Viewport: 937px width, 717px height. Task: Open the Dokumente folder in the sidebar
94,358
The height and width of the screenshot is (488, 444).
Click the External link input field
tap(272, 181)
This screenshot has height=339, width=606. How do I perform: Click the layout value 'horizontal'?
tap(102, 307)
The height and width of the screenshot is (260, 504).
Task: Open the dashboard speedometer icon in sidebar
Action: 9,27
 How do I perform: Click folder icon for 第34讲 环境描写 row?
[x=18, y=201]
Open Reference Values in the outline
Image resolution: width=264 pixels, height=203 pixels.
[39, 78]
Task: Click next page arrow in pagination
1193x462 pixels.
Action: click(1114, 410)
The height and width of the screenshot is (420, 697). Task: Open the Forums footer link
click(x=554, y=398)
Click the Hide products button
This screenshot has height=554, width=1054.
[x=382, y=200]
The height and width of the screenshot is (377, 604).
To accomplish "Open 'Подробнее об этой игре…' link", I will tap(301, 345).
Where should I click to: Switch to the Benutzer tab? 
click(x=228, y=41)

....

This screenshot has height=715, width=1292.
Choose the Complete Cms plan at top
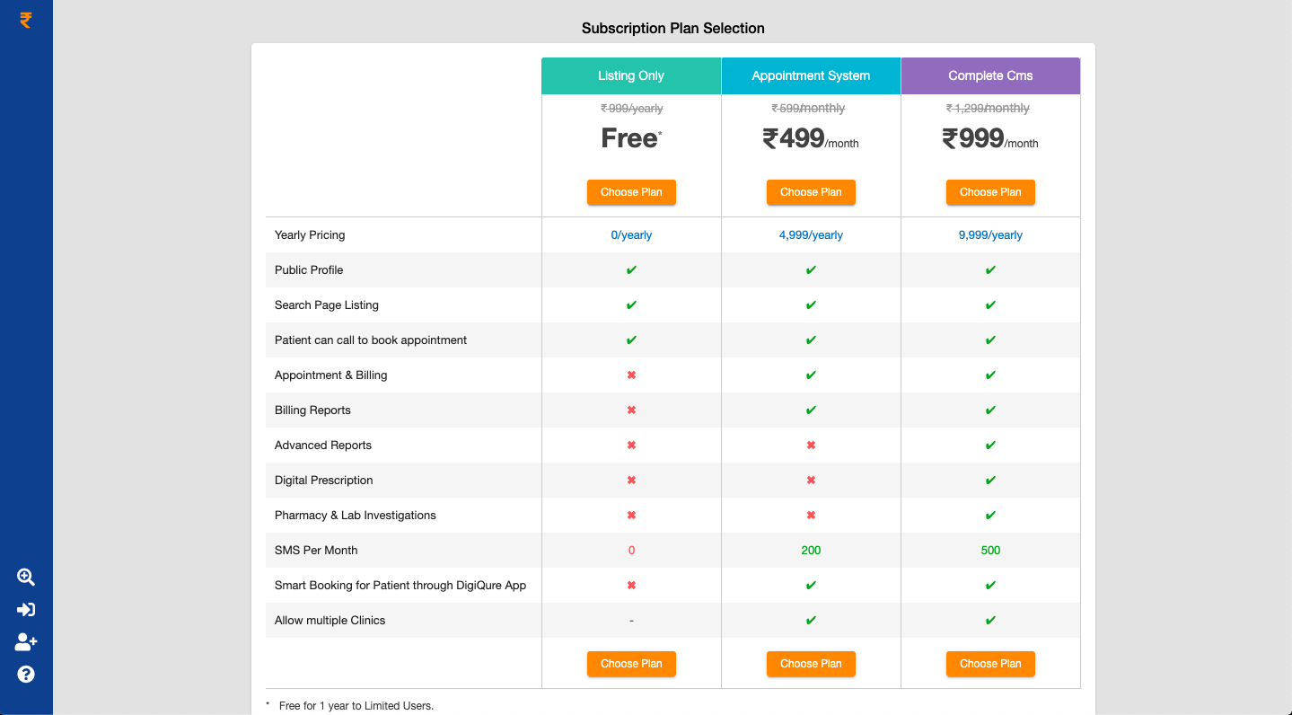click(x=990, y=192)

....

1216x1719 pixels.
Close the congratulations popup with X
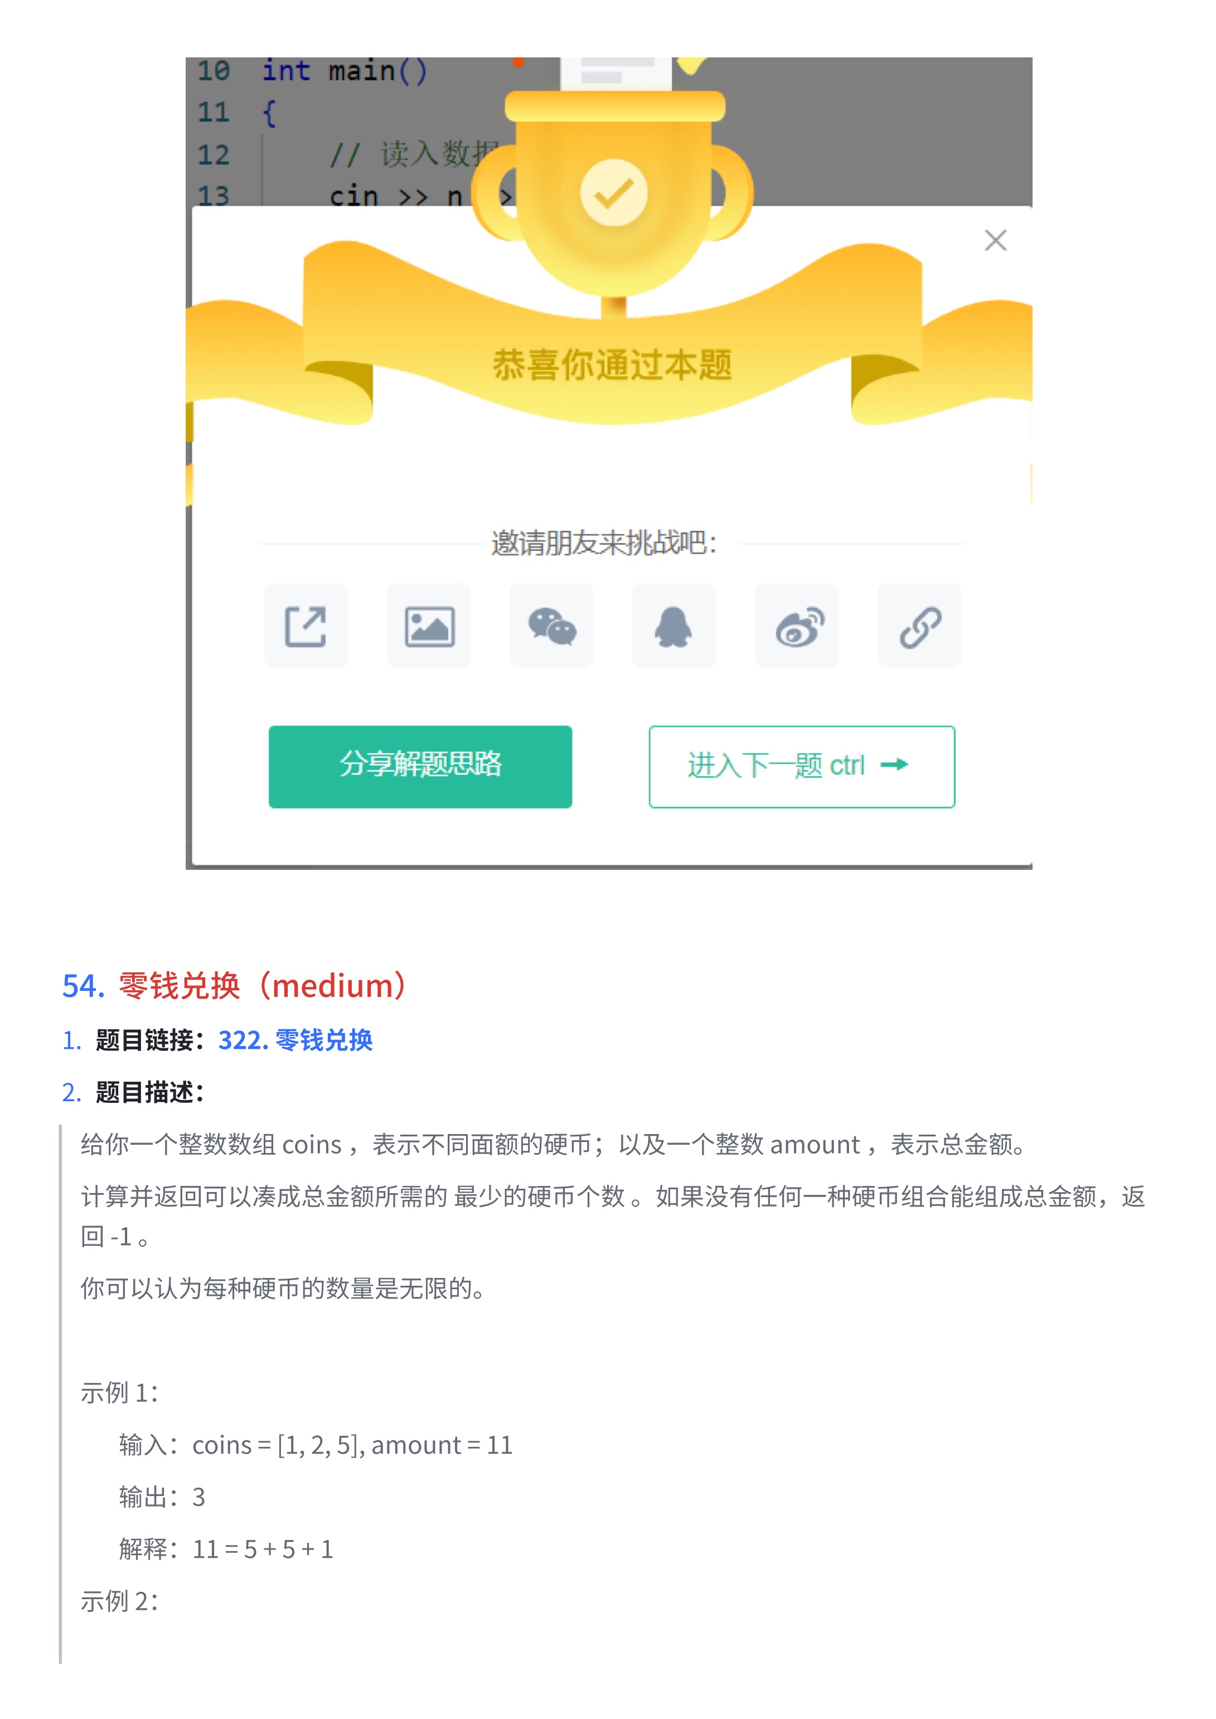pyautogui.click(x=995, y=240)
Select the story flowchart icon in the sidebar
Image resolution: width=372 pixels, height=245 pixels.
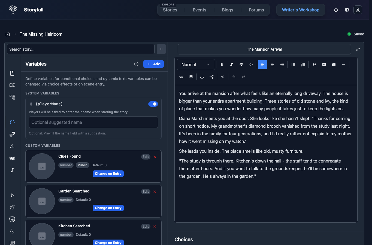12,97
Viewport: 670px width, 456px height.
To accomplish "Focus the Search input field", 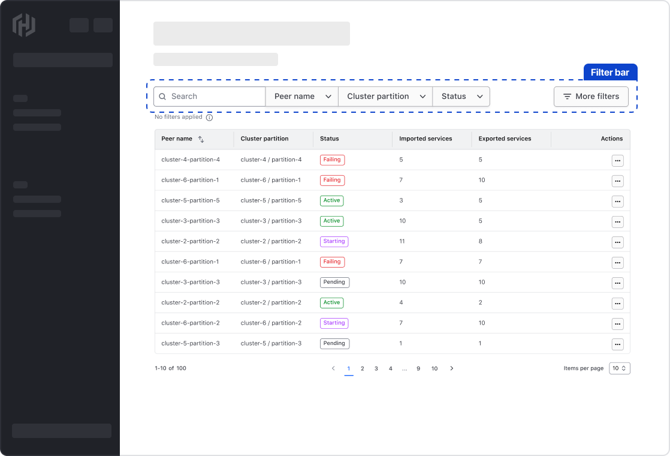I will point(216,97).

....

Above are some records. Output exactly the lines from the one that contains "1216x1719 pixels." to the one that contains "Viewport: 670px width, 456px height.", keeping both, and omit the pictures.

1216x1719 pixels.
Close the congratulations popup with X
pyautogui.click(x=995, y=240)
Select the story flowchart icon in the sidebar
Image resolution: width=372 pixels, height=245 pixels.
12,97
Viewport: 670px width, 456px height.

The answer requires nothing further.